BEER Ch. 7, part 2: point of DeepArcher
Heikki Raudaskoski
hraudask at sun3.oulu.fi
Tue Oct 29 17:35:25 CDT 2013
Sorry for another belated message.
Wandering "around a spectacularly detailed environment" manages to
make me shiver, as I remember how my daughter started playing this
kind of software in either the fall 2000 or spring 2001... She was
seven, about the same age as Maxine's sons. The Hotelli Kultakala
(Hotel Goldfish) software was implemented by two dudes from Helsinki
for young people. For the international version, they changed the name
to Habbo Hotel, later just Habbo.
http://en.wikipedia.org/wiki/Habbo
I remember how thrilled my daughter was to have an avatar of her own
and make friends in that virtual world. I enjoyed the occasions when
she allowed me to visit the Hotel with her...
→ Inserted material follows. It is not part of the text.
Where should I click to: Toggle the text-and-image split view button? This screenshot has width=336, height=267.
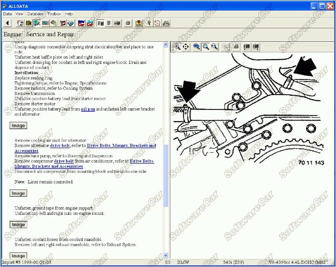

Yet this software was soon corrupted by commercialism, as kids were
lured to acquire more and more features in that world. (My daughter
left Habbo after a year or two.) Then, credit-stealing hackers; fake
avatars by adults to rob the kids; pedophile spottings... A sad story
indeed.
Heikki
Quoting Monte Davis <montedavis at verizon.net>:
> No namecheck for the Miller brothers' Myst
> <http://en.wikipedia.org/wiki/Myst> (1993), but that's as clear a precedent
> as any for this "wander around a spectacularly detailed environment"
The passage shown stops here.